Shaw is set to lose approximately a quarter of its workforce.
According to a February 15th, 2018 media release, approximately 3,300 Shaw employees accepted a buyout as part of the company’s Voluntary Departure Program (VDP).
Not all 3,300 employees will leave the company at the same time. Shaw noted that the company “has control over the timing of the employee departures across the company to ensure they are actively managed through an orderly transition over the next 18 months.”
The VDP was part of the company’s Total Business Transformation (TBT) initiative, launched with the intention of making its customer delivery model “more digital” through online or e-care.
Shaw offered buyouts to roughly 6,500 employees, and only 10 percent were expected to accept the departure package. Additionally, the majority of employees that Shaw designates as “customer-facing” were not offered buyout packages.
When the buy-out offers were first announced, Shaw Communications confirmed to MobileSyrup that it had approximately 14,000 Shaw and Freedom Mobile employees.
According to Shaw Communications president Jay Mehr, the company made the “necessary changes to better serve our customers through a lean, integrated and more agile workforce.”
Mehr also presented the VDP buyouts as a matter of improving the company futures.

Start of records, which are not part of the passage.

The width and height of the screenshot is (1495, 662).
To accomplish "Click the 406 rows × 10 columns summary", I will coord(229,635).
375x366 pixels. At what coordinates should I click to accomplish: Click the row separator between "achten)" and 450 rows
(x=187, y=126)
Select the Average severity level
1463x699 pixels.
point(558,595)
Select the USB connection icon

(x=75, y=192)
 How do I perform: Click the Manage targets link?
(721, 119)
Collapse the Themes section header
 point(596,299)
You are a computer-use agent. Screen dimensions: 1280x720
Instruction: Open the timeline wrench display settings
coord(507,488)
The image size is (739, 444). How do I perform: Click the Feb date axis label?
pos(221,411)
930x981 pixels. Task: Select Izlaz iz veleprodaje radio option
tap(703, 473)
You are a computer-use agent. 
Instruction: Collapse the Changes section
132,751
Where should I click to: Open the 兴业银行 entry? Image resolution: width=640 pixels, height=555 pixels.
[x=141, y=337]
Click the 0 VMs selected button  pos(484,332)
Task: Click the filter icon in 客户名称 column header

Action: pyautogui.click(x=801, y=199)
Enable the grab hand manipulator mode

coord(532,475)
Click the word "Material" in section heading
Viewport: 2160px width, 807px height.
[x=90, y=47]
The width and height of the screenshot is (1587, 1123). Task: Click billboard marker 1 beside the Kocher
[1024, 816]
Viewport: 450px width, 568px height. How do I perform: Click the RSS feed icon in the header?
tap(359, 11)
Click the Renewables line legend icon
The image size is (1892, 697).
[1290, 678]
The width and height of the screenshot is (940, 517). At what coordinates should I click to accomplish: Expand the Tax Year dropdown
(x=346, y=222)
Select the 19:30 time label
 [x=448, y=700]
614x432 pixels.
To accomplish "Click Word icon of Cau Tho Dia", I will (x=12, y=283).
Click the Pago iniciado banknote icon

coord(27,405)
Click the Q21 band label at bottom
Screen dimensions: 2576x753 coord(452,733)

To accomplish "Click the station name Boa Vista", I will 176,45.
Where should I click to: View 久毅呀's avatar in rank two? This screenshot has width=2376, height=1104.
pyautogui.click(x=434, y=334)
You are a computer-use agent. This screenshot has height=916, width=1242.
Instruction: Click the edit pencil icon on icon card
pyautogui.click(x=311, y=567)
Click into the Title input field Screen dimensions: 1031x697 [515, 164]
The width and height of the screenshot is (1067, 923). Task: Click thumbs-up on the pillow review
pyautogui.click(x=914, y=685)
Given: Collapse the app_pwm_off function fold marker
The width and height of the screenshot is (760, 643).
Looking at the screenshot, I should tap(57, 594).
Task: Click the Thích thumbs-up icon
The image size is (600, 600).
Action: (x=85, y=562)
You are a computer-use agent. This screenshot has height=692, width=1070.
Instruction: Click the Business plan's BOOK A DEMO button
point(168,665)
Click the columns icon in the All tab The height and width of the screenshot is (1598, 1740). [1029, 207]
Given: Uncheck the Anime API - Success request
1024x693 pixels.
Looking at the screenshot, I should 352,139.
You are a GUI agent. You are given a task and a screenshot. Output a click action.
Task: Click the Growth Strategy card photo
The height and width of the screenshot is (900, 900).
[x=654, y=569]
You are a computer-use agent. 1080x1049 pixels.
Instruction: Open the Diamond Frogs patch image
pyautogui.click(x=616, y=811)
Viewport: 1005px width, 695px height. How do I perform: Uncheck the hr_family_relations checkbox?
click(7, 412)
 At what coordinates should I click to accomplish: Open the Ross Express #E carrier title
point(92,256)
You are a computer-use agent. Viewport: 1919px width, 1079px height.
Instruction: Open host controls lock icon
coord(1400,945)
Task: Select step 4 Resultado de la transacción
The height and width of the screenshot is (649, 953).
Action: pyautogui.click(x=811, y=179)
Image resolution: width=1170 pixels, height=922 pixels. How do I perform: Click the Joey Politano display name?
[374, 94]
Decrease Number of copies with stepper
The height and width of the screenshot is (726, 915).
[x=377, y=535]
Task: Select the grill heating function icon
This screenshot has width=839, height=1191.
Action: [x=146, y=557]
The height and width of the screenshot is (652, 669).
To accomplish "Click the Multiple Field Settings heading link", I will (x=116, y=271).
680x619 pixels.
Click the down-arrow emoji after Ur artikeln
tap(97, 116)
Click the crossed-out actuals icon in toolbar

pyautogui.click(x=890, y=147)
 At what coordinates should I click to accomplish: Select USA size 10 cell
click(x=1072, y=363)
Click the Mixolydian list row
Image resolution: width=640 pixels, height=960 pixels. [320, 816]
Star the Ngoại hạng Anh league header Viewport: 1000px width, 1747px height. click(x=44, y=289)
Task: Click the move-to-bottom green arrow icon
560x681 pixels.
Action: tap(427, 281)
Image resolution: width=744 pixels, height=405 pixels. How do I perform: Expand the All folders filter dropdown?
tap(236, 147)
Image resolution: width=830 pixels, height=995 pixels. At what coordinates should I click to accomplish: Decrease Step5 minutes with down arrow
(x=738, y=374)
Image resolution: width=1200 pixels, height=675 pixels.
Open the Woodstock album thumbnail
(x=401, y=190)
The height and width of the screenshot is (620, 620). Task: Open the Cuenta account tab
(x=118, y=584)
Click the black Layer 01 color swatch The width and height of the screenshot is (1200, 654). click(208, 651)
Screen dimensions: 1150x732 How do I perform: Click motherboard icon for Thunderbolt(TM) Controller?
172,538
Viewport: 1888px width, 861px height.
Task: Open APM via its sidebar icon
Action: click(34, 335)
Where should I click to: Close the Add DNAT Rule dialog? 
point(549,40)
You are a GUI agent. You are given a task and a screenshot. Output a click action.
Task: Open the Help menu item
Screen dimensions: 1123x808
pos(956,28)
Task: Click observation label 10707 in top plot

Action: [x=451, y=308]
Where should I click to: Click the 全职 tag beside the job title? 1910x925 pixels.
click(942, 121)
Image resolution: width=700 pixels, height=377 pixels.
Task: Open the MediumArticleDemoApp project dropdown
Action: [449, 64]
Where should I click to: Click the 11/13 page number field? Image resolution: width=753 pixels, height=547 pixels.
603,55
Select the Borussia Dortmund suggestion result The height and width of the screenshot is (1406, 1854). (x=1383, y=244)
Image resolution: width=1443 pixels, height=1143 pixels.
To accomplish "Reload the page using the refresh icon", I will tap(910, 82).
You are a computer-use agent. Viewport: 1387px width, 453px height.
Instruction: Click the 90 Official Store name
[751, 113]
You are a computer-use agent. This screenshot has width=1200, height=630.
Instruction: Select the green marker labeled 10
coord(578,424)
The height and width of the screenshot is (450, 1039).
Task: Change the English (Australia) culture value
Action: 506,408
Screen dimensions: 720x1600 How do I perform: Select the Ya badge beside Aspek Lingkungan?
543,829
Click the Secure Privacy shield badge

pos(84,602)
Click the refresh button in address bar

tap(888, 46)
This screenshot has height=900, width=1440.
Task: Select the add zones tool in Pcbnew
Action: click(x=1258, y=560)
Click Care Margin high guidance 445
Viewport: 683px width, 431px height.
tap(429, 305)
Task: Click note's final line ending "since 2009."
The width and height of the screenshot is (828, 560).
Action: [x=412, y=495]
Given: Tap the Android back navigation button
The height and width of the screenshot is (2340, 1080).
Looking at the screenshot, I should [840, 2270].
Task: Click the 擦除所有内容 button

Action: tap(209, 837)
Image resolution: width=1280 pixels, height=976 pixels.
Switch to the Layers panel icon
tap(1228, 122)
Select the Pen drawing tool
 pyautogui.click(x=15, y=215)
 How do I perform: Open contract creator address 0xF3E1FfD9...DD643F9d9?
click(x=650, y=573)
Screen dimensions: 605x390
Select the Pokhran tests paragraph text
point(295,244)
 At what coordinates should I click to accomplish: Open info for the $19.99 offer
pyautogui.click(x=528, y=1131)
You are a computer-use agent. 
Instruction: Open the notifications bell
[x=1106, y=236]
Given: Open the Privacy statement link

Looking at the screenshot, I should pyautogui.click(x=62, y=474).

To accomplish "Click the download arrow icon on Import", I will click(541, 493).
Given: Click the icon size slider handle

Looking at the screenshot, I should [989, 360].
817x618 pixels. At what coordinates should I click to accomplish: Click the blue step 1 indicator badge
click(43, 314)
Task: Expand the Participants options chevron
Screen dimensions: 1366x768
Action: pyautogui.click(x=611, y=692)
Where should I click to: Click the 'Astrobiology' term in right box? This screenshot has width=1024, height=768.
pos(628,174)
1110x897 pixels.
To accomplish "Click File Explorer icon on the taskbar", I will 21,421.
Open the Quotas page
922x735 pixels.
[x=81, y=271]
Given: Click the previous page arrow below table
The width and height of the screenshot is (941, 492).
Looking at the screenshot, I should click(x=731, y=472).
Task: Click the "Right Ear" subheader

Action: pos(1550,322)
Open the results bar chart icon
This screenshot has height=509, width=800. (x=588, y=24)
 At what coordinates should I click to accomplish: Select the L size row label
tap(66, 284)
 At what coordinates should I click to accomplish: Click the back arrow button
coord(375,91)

“We made the difficult but necessary decision to modernize our wireline and satellite businesses by offering a generous package to those people who helped us build Shaw and chose not to join us in this transformative period of growth,” said Jay Mehr, president of Shaw Communications, in the same February release.
The company expects to incur approximately $450 million CAD in the second quarter of 2018, “primarily related to severance and other employee related costs, as well as additional expenses associated with the TBT initiative,” according to the same February release.
Internal sources who spoke with MobileSyrup after Shaw made public its buyout plan said that the company wasn’t expecting “the uptake in the program and/or the general negative effect it had on staff opinion.”
In a phone call with MobileSyrup, president of the Telecommunications Workers Union Lee Riggs said that employees are currently expressing disappointment with Shaw.
“These are 3,300 good-paying Canadian jobs that are going to be leaving… the communities where people are living,” said Riggs. “Unfortunately, we believe and the organizaiton has indicated that these jobs are going off-shore or going to a self-service model.”
Riggs also stated that there’s still some confusion regarding what precisely Shaw means when it says that the majority of customer-facing employees are exempt from the VDP.
“When the company says customer-facing, what is customer-facing?” said Riggs.
Source: Shaw
Update 15/02/2018 (11:18am ET): Story updated with additional reporting.
Update 15/02/2018 (1:18pm ET): Story updated with additional context.